For immediate release
Contact: Mark Grebner, 517-351-6682
Improving technology has created an opportunity to make voting easier in Wisconsin while simultaneously improving security against vote fraud. The current debate over so-called "reform," in contrast, frames the issue as a choice between ease of voting and security.
There's no point in requiring each voter to furnish a picture of him or herself so election workers can compare the voter's face to it. The state already has digital photographs of most of the state's eligible voters, taken as citizens apply for driver's licenses or other state-issued identification. As computer capacity has increased and become less expensive, it has become feasible to furnish those digital photographs to election workers for use at the polls.
Today, Wisconsin has digital photographs available for 70 percent of eligible voters, and that percentage is rising by about 3 percent each month as people renew their licenses. By the time the next presidential election is held, November 2004, that percentage could be over 90%.
If election workers were furnished with "thumbnail" images for each voter, either on paper or via a secure Web site, confirming voters' identity would be very easy, without requiring any additional effort by the voters themselves. At the same time, with such a system it is hard to imagine anyone attempting to cast a ballot under someone else's name.
Attention could be focused on the small -- and diminishing -- number of people for whom no digital photograph is on file with the state. As such voters appear at polling places, those who had not previously voted in that ward could be asked to present photo ID from some other source.

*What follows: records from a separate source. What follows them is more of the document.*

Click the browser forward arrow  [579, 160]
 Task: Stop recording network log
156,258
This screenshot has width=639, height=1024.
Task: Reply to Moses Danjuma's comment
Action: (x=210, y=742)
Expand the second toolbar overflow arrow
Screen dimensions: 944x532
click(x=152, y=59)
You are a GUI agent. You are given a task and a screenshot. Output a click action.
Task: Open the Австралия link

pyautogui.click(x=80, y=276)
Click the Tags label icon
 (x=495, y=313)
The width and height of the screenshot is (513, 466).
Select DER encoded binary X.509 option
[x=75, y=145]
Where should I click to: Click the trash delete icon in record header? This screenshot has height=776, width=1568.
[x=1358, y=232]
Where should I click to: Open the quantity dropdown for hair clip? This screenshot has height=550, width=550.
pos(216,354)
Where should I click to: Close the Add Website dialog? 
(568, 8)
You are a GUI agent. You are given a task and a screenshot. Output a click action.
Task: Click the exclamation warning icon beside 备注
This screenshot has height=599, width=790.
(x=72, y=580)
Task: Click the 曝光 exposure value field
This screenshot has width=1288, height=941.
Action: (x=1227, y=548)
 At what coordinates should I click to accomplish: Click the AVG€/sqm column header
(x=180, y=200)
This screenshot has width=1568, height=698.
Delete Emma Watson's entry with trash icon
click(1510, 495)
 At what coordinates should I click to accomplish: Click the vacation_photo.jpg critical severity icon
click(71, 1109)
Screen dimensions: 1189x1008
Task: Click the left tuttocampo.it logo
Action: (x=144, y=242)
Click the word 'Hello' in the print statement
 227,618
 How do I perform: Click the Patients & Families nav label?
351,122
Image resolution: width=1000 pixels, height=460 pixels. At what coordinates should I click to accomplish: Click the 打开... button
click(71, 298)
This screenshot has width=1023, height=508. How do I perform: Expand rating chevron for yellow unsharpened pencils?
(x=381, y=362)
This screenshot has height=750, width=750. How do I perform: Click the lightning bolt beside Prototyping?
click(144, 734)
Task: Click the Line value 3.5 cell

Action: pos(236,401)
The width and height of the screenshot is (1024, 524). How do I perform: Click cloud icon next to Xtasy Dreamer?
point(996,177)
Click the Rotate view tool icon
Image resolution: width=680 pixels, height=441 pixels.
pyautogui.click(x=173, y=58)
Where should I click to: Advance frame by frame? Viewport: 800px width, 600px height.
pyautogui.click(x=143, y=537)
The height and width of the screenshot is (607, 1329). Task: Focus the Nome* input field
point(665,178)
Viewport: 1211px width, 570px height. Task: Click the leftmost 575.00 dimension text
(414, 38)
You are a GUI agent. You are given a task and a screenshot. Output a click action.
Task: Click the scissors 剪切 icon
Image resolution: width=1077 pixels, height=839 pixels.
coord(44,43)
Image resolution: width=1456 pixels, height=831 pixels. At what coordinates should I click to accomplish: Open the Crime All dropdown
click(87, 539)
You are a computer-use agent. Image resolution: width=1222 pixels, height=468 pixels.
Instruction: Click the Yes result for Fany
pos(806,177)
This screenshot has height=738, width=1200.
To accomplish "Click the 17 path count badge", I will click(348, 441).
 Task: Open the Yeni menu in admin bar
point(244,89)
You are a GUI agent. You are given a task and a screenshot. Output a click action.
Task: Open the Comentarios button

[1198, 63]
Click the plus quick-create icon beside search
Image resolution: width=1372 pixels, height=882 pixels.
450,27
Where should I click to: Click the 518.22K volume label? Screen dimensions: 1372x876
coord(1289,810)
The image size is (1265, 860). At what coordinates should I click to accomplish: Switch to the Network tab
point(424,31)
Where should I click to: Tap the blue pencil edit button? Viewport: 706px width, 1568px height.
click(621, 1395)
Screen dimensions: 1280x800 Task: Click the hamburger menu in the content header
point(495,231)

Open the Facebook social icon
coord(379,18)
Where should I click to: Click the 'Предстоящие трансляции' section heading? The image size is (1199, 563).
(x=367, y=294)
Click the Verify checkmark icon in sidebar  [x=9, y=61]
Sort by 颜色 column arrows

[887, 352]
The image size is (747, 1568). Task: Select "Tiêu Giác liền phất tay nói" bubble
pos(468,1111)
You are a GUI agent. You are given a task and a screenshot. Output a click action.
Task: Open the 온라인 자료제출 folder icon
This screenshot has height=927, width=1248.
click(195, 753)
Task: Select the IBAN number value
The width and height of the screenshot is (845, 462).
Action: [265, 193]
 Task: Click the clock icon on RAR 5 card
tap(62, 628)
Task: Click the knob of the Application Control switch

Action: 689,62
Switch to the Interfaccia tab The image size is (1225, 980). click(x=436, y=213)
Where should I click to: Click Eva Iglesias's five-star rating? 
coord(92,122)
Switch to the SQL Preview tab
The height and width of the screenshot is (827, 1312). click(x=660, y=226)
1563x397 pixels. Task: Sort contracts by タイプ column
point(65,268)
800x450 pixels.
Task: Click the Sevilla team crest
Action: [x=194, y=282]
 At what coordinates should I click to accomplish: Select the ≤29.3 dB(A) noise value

The small number who are unable to provide appropriate ID could be photographed using an inexpensive disposable camera which would be put away with other election records such as the ballots, which are destroyed after a period of time. The film would not be developed except on the order of a court upon receipt of a credible complaint that fraud was committed.
Such a system would substantially improve the security of Wisconsin's elections, without burdening or discouraging marginal voters, such as those who have recently moved or are homeless.
"If the two sides could stop fighting the battles of the past century, and focus on the public interests in light of today's technology, they would discover there is no longer a genuine conflict," said Mark Grebner, owner of Wisconsin Voter Lists, which has created a database covering every voter in Wisconsin and every election held in the last six years.